MAD in relation to 95% confidence

Question

MAD (Median Absolute Deviation) is:

$\text{MAD} = M_i(|x_i-M_j(x_j)|)$

where $M()$ is the median operator ($M_i(x_i) = \text{median}(x_1,...,x_n)$).

I'd like to scale the MAD in such a way as to include (say) 95% of a distribution around the median, the way that that 95% of a normal distribution is within $1.96\sigma$ of the mean.

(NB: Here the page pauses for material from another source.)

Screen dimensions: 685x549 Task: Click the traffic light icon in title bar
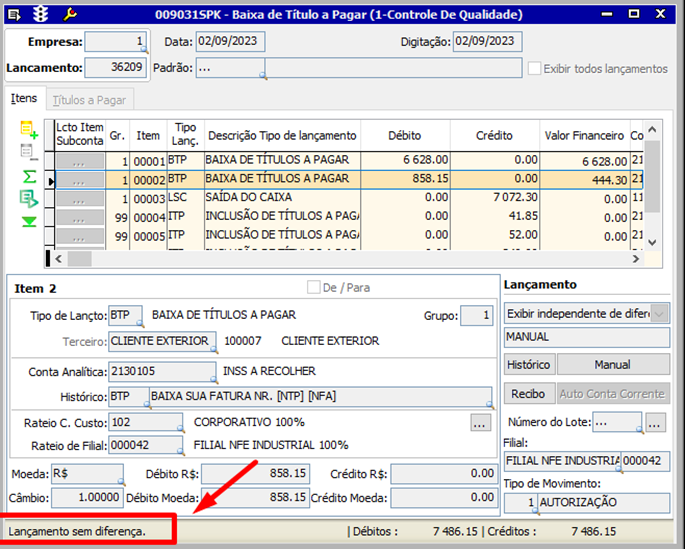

That is, if $m = M_i(x_i)$ and $d = \text{MAD}_i(x_i)$, make an interval like $m \pm b\cdot d$ (where $b$ depends on the distribution you are dealing with) that includes 95% of the distribution.

Can this be done?

Answer 1

I know the original post is over a year old, but I would like some more information on this topic. I currently run a proficiency program for manure testing and soil testing laboratories. A colleague, who knows much more about statistics than I do, suggested the following to get a 95% confidence interval using the MAD and median.

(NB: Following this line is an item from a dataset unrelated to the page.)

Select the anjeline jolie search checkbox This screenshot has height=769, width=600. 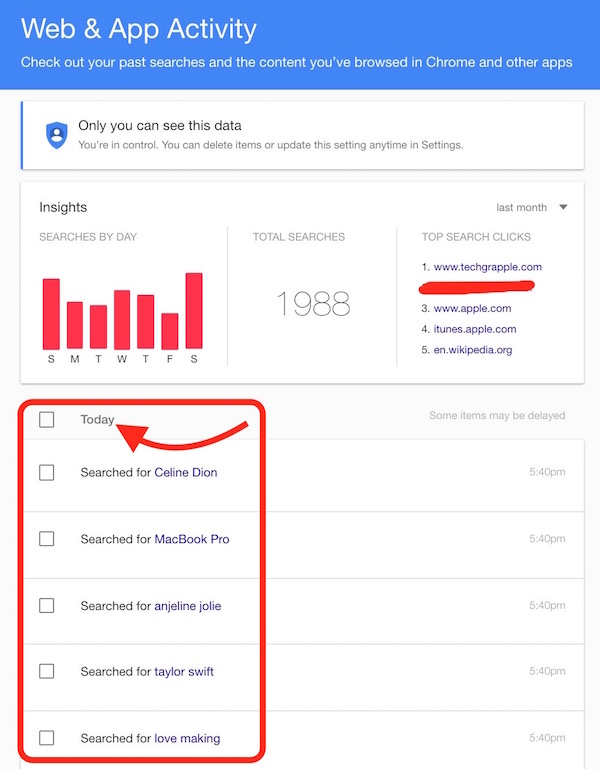click(47, 605)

1. Calculate the median and MAD values.
2. Remove results exceeding plus or minus 4.0 MAD units from the median as outliers.
3. Recalculate the median and MAD values on the reduced data set.
4. Results exceeding plus or minus 2.9 MAD units from the second median are outside the 95% confidence interval.

There is one other kicker. I use the statistical program R. When calculating MAD I use the following:

mad(x, constant = 1)

The default in R is: constant = 1.4826.

Typically, we have from 140 to 200 datapoints for each analysis. Often, the results are right skewed, occasionally left skewed, and rarely normally distributed. After removing the 4.0 MAD outliers, we have a much more normally distributed histogram. I suspect at that point we might be able to use mean and SD to calculate the confidence interval.

For a number of years, we just ran the data one time. Labs were flagged for accuracy if their results deviated by more than 2.5 MAD units from the median. I have compared both methods, and usually 2.5 MAD units from the median (just one calculation) is quite close to the two-step method using 2.9 MAD units from the median after removing the 4.0 outliers.

I hope this method gives us a 95% confidence interval. But, if anyone has a better suggestion, I'd like to hear it.

Answer 2

Yes it can! In this rather recent preprint authors defined asymptotic CI of Median absolute deviation (MAD) as

$$ \left[L,U\right]_{MAD} = \left[ \widehat{MAD}_X ± \textit{z}_{1 - \alpha / 2} \frac{ \widehat{ASD}(\mathcal{MAD}, F_n)) }{ \sqrt{n} } \right] $$

where ASD is a squared root of asymptotic variation, the $z_{1 − \alpha/2}$ is the $(1 − \alpha/2)×100$ percentile of the standard normal distribution. But then getting into how to calculate asymptotic variation< I got a bit lost, but all the math is in the preprint.

Futhermore, this CI was also implemented in R in DescTools package.